Giovanni Dos Santos fue la manija de los dirigidos por Javier Aguirre, y contó con la primera posibilidad al minuto de juego cuando no pudo darle de lleno a la Jabulani tras un rebote en el área. Luego, a los 18', sacudió la zurda y su disparo pasó cerca del ángulo superior derecho.
El joven volante que se desempeña en Galatasaray de Turquía aprovechó el espacio a espalda de los volantes de contención y tuvo campo y pelota para encarar a los centrales.
Con el correr de los minutos, los sudafricanos se soltaron y ganaron metros en el terreno. Las subidas de Gaxa por derecha y Tshabalala por izquierda desnudaban falencias defensivas de la visita, que no mostró demasiado acople en su línea de tres zagueros.
Con alguna jugada vistosa por parte de los Bafana pero siempre mal definida, quedó a las claras que tienen buen trato de balón, aunque careció de peso de tres cuartos de cancha en adelante.
Recién después de los 40' aparecieron un par de situaciones que inquietaron el arco del Conejo Pérez, aunque el control del juego siguió siendo de los mexicanos, que protestaron sin razón un tanto de Carlos Vela, bien invalidado por posición adelantada.
Sin goles se fue la primera mitad, pero el panorama cambió en el complemento. El entrenador brasileño Carlos Alberto Parreira mandó a la cancha a Tsepo Masilela, quien tuvo problemas por su sector paracontener a Dos Santos y también a Aguilar.
Sin embargo, éste último fue sustituido por Andrés Guardado, el volante de Deportivo La Coruña que se perfilaba para aparecer como titular, pero no justificó su presencia en cancha ya que nunca entró en sintonía y se mostró displicente, como sin saber lo que estaba en juego.
A los 9' se abrió el score y fue delirio local. Tshabalala aprovechó un buen pase en profundidad al vacío de Dikgacoi, picó y a la carrera definió con zurda cruzado, al ángulo superior derecho del pórtico mexicano.
Tras el pintoresco festejo, los Bafana adoptaron la táctica murciélago y quedaron jugados al contragolpe. A su frente, Aguirre introdujo variantes ofensivas hasta que logró el empate a 12 minutos del final.
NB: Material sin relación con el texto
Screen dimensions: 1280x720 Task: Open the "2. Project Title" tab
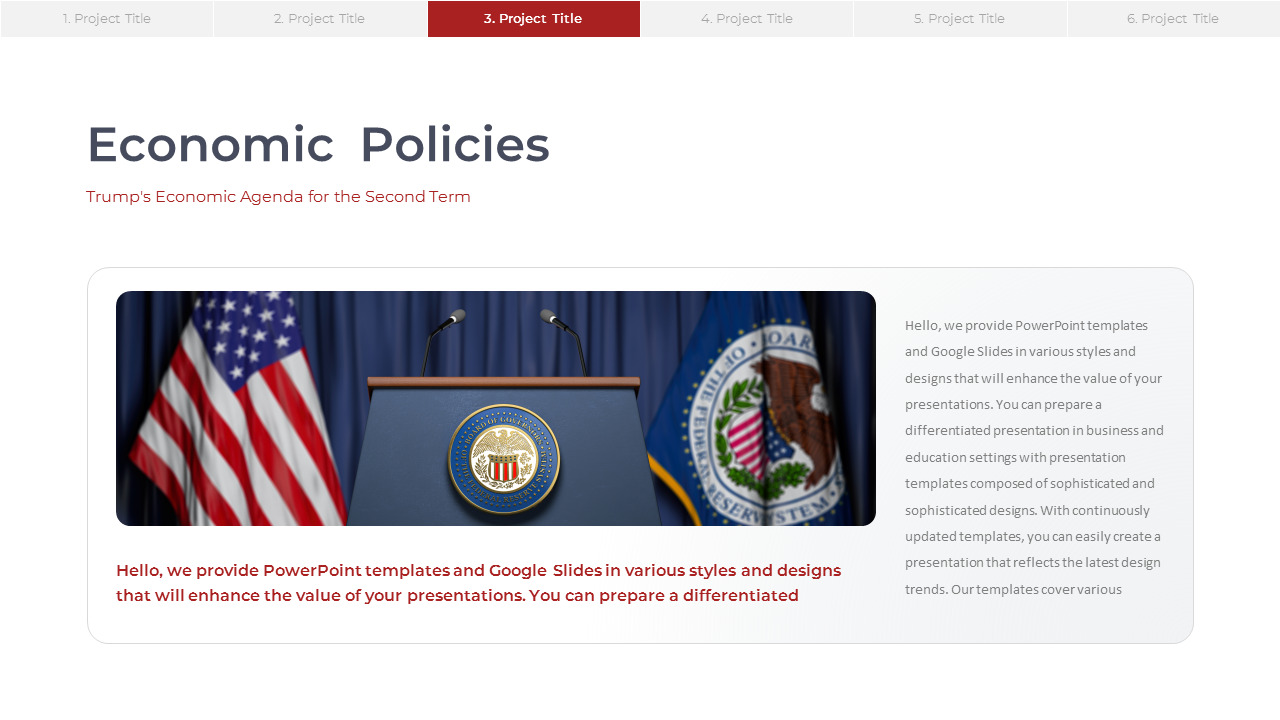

Primero entró Cuauhtemoc Blanco por Vela, y luego Javier Hernández por Guillermo Franco, el argentino naturalizado mexicano que no tuvo un buen partido.
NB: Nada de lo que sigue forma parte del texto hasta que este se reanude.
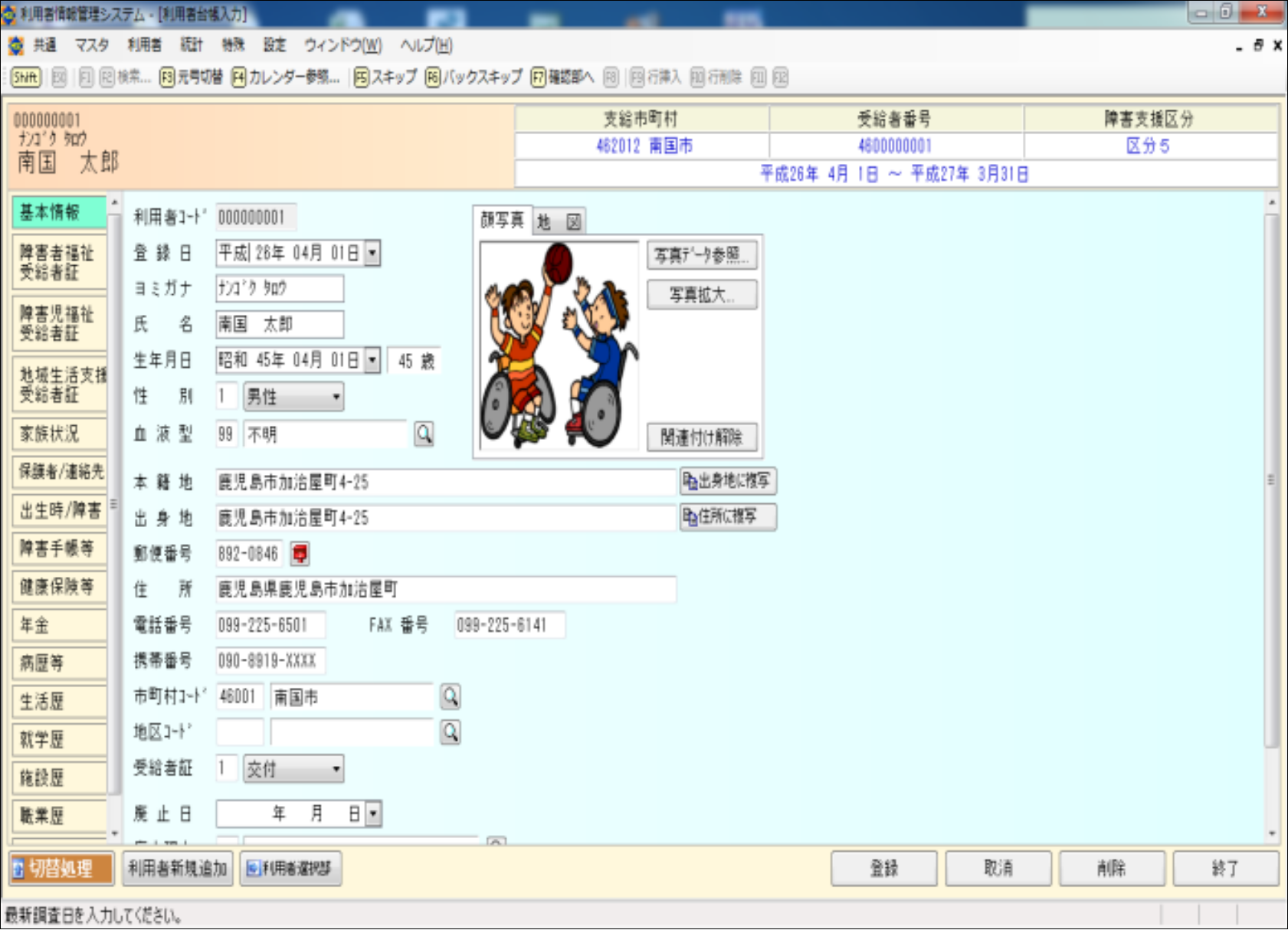The image size is (1288, 930).
Task: Click the F4 カレンダー参照 toolbar item
Action: coord(286,77)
La intención del Tri fue abrir la cancha, pero no tuvo un centro delantero definido. La tenencia del esférico no le alcanzaba para doblegar la retaguardia adversaria que se mostraba más sólida que en la primera mitad, hasta que falló y permitió la igualdad.
El polifuncional Rafael Márquez, recogió un envío desde la derecha que no pudo ser despejado por el único defensor que no tiró el achique, y con borde interno definió ante la desesperada salida del meta Khune, quien ya había hecho bastante por mantener el cero en su arco.
En los minutos finales, los aztecas siguieron atacando y buscaron, sin éxito, la victoria. El 1-1 terminó siendo, por lo visto en la segunda mitad, un resultado justo, aunque teniendo en cuenta la totalidad del encuentro, merecieron mejor suerte los dirigidos por Aguirre.
Ni cucos ni débiles. Ni monstruos ni horribles. Ambos equipos están al alcance de Uruguay, pero no le será fácil a los celestes conseguir una victoria frente a ellos.